→ Prompt
Copy each of the following lines word for word, with nothing changed or left out.

→ Element and text position data
· · · ·

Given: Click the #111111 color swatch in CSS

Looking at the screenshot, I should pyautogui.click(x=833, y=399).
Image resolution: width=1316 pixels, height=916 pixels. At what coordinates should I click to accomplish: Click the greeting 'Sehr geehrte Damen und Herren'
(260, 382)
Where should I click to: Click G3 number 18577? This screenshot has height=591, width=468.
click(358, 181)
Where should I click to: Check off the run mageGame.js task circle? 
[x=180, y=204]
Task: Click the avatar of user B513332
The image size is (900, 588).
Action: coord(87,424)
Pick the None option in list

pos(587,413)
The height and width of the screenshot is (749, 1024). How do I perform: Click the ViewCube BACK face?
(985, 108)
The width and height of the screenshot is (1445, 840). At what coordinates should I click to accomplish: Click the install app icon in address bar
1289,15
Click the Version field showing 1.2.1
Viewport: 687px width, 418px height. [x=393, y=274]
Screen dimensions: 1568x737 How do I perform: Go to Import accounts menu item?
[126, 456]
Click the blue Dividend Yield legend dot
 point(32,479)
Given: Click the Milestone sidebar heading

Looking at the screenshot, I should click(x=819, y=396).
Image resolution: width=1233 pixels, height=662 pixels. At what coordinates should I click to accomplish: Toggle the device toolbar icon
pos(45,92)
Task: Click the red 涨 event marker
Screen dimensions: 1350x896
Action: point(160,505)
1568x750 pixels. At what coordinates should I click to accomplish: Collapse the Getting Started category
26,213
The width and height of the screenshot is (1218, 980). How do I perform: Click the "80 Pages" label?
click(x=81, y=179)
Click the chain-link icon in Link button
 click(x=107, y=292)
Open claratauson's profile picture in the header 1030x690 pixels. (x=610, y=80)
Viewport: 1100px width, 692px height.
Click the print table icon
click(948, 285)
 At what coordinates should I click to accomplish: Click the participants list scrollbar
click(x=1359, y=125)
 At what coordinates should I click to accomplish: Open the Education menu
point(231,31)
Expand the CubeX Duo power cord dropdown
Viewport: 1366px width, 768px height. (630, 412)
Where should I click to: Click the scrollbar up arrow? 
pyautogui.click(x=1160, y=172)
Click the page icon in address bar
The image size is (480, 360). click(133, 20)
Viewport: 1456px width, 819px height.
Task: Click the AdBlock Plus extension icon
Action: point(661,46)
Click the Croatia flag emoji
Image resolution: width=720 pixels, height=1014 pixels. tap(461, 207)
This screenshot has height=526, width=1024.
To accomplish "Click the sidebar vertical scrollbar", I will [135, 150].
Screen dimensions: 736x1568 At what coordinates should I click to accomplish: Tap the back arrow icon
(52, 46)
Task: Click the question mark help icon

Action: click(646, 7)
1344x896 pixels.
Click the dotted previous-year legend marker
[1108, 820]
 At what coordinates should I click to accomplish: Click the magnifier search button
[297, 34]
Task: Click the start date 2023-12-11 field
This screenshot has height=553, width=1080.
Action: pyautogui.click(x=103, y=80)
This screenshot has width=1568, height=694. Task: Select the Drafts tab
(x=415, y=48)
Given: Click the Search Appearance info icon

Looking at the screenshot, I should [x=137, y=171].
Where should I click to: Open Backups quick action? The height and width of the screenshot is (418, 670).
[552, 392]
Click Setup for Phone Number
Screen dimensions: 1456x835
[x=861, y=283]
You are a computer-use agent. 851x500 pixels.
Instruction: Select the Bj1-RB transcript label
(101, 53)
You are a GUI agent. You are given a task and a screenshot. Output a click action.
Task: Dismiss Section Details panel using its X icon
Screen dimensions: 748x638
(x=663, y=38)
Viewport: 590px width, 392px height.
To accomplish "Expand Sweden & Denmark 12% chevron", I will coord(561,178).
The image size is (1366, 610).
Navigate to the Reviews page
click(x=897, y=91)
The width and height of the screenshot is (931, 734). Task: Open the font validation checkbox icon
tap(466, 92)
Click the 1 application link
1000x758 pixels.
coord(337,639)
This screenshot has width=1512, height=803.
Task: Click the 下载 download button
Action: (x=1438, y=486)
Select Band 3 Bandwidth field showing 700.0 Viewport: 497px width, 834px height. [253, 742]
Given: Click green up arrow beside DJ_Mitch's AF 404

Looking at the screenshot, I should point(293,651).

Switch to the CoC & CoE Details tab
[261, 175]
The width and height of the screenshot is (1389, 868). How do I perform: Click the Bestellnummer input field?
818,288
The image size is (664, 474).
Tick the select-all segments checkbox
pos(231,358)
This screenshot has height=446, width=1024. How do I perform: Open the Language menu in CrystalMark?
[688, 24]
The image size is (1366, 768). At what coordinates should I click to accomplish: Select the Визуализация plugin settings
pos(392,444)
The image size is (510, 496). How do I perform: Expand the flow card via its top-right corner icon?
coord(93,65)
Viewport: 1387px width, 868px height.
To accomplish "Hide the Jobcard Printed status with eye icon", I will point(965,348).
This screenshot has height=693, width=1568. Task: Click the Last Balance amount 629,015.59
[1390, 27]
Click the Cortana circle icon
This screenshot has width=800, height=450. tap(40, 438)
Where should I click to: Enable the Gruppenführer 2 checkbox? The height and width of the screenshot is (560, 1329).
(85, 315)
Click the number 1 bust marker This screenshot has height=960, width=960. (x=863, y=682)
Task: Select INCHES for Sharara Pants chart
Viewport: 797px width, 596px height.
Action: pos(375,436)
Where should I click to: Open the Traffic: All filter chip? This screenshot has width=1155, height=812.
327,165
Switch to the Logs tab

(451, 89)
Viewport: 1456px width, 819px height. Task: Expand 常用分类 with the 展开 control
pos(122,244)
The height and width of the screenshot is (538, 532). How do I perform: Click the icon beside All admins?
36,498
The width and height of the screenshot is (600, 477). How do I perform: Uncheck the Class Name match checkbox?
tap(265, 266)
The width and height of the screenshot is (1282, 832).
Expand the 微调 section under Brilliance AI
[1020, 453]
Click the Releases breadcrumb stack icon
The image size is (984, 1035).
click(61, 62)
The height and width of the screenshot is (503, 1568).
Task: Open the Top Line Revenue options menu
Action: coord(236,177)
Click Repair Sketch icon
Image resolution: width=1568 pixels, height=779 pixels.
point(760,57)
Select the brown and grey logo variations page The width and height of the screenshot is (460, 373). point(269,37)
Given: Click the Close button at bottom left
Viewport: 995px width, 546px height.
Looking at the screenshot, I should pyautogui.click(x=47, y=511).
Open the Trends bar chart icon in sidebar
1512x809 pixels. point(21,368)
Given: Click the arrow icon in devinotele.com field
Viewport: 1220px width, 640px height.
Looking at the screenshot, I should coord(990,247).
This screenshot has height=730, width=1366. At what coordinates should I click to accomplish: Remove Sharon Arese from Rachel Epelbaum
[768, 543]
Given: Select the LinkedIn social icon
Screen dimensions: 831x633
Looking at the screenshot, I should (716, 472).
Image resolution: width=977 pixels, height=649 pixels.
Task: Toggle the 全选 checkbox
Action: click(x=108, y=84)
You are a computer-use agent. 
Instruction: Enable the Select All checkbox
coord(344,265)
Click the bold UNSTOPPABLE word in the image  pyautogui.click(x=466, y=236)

· · · ·

→ Final answer
Given: Click the #111111 color swatch in CSS

Looking at the screenshot, I should pyautogui.click(x=833, y=399).
Image resolution: width=1316 pixels, height=916 pixels. At what coordinates should I click to accomplish: Click the greeting 'Sehr geehrte Damen und Herren'
(260, 382)
Where should I click to: Click G3 number 18577? This screenshot has height=591, width=468.
click(358, 181)
Where should I click to: Check off the run mageGame.js task circle? 
[x=180, y=204]
Task: Click the avatar of user B513332
The image size is (900, 588).
Action: coord(87,424)
Pick the None option in list

pos(587,413)
The height and width of the screenshot is (749, 1024). How do I perform: Click the ViewCube BACK face?
(985, 108)
The width and height of the screenshot is (1445, 840). At what coordinates should I click to accomplish: Click the install app icon in address bar
1289,15
Click the Version field showing 1.2.1
Viewport: 687px width, 418px height. [x=393, y=274]
Screen dimensions: 1568x737 How do I perform: Go to Import accounts menu item?
[126, 456]
Click the blue Dividend Yield legend dot
 point(32,479)
Given: Click the Milestone sidebar heading

Looking at the screenshot, I should click(x=819, y=396).
Image resolution: width=1233 pixels, height=662 pixels. At what coordinates should I click to accomplish: Toggle the device toolbar icon
pos(45,92)
Task: Click the red 涨 event marker
Screen dimensions: 1350x896
Action: point(160,505)
1568x750 pixels. At what coordinates should I click to accomplish: Collapse the Getting Started category
26,213
The width and height of the screenshot is (1218, 980). How do I perform: Click the "80 Pages" label?
click(x=81, y=179)
Click the chain-link icon in Link button
 click(x=107, y=292)
Open claratauson's profile picture in the header 1030x690 pixels. (x=610, y=80)
Viewport: 1100px width, 692px height.
Click the print table icon
click(948, 285)
 At what coordinates should I click to accomplish: Click the participants list scrollbar
click(x=1359, y=125)
 At what coordinates should I click to accomplish: Open the Education menu
point(231,31)
Expand the CubeX Duo power cord dropdown
Viewport: 1366px width, 768px height. (630, 412)
Where should I click to: Click the scrollbar up arrow? 
pyautogui.click(x=1160, y=172)
Click the page icon in address bar
The image size is (480, 360). click(133, 20)
Viewport: 1456px width, 819px height.
Task: Click the AdBlock Plus extension icon
Action: point(661,46)
Click the Croatia flag emoji
Image resolution: width=720 pixels, height=1014 pixels. tap(461, 207)
This screenshot has height=526, width=1024.
To accomplish "Click the sidebar vertical scrollbar", I will [135, 150].
Screen dimensions: 736x1568 At what coordinates should I click to accomplish: Tap the back arrow icon
(52, 46)
Task: Click the question mark help icon

Action: click(646, 7)
1344x896 pixels.
Click the dotted previous-year legend marker
[1108, 820]
 At what coordinates should I click to accomplish: Click the magnifier search button
[297, 34]
Task: Click the start date 2023-12-11 field
This screenshot has height=553, width=1080.
Action: pyautogui.click(x=103, y=80)
This screenshot has width=1568, height=694. Task: Select the Drafts tab
(x=415, y=48)
Given: Click the Search Appearance info icon

Looking at the screenshot, I should [x=137, y=171].
Where should I click to: Open Backups quick action? The height and width of the screenshot is (418, 670).
[552, 392]
Click Setup for Phone Number
Screen dimensions: 1456x835
[x=861, y=283]
You are a computer-use agent. 851x500 pixels.
Instruction: Select the Bj1-RB transcript label
(101, 53)
You are a GUI agent. You are given a task and a screenshot. Output a click action.
Task: Dismiss Section Details panel using its X icon
Screen dimensions: 748x638
(x=663, y=38)
Viewport: 590px width, 392px height.
To accomplish "Expand Sweden & Denmark 12% chevron", I will coord(561,178).
The image size is (1366, 610).
Navigate to the Reviews page
click(x=897, y=91)
The width and height of the screenshot is (931, 734). Task: Open the font validation checkbox icon
tap(466, 92)
Click the 1 application link
1000x758 pixels.
coord(337,639)
This screenshot has width=1512, height=803.
Task: Click the 下载 download button
Action: (x=1438, y=486)
Select Band 3 Bandwidth field showing 700.0 Viewport: 497px width, 834px height. [253, 742]
Given: Click green up arrow beside DJ_Mitch's AF 404

Looking at the screenshot, I should point(293,651).

Switch to the CoC & CoE Details tab
[261, 175]
The width and height of the screenshot is (1389, 868). How do I perform: Click the Bestellnummer input field?
818,288
The image size is (664, 474).
Tick the select-all segments checkbox
pos(231,358)
This screenshot has height=446, width=1024. How do I perform: Open the Language menu in CrystalMark?
[688, 24]
The image size is (1366, 768). At what coordinates should I click to accomplish: Select the Визуализация plugin settings
pos(392,444)
The image size is (510, 496). How do I perform: Expand the flow card via its top-right corner icon?
coord(93,65)
Viewport: 1387px width, 868px height.
To accomplish "Hide the Jobcard Printed status with eye icon", I will point(965,348).
This screenshot has height=693, width=1568. Task: Click the Last Balance amount 629,015.59
[1390, 27]
Click the Cortana circle icon
This screenshot has width=800, height=450. tap(40, 438)
Where should I click to: Enable the Gruppenführer 2 checkbox? The height and width of the screenshot is (560, 1329).
(85, 315)
Click the number 1 bust marker This screenshot has height=960, width=960. (x=863, y=682)
Task: Select INCHES for Sharara Pants chart
Viewport: 797px width, 596px height.
Action: pos(375,436)
Where should I click to: Open the Traffic: All filter chip? This screenshot has width=1155, height=812.
327,165
Switch to the Logs tab

(451, 89)
Viewport: 1456px width, 819px height. Task: Expand 常用分类 with the 展开 control
pos(122,244)
The height and width of the screenshot is (538, 532). How do I perform: Click the icon beside All admins?
36,498
The width and height of the screenshot is (600, 477). How do I perform: Uncheck the Class Name match checkbox?
tap(265, 266)
The width and height of the screenshot is (1282, 832).
Expand the 微调 section under Brilliance AI
[1020, 453]
Click the Releases breadcrumb stack icon
The image size is (984, 1035).
click(61, 62)
The height and width of the screenshot is (503, 1568).
Task: Open the Top Line Revenue options menu
Action: coord(236,177)
Click Repair Sketch icon
Image resolution: width=1568 pixels, height=779 pixels.
point(760,57)
Select the brown and grey logo variations page The width and height of the screenshot is (460, 373). point(269,37)
Given: Click the Close button at bottom left
Viewport: 995px width, 546px height.
Looking at the screenshot, I should pyautogui.click(x=47, y=511).
Open the Trends bar chart icon in sidebar
1512x809 pixels. point(21,368)
Given: Click the arrow icon in devinotele.com field
Viewport: 1220px width, 640px height.
Looking at the screenshot, I should coord(990,247).
This screenshot has height=730, width=1366. At what coordinates should I click to accomplish: Remove Sharon Arese from Rachel Epelbaum
[768, 543]
Given: Select the LinkedIn social icon
Screen dimensions: 831x633
Looking at the screenshot, I should (716, 472).
Image resolution: width=977 pixels, height=649 pixels.
Task: Toggle the 全选 checkbox
Action: click(x=108, y=84)
You are a computer-use agent. 
Instruction: Enable the Select All checkbox
coord(344,265)
Click the bold UNSTOPPABLE word in the image  pyautogui.click(x=466, y=236)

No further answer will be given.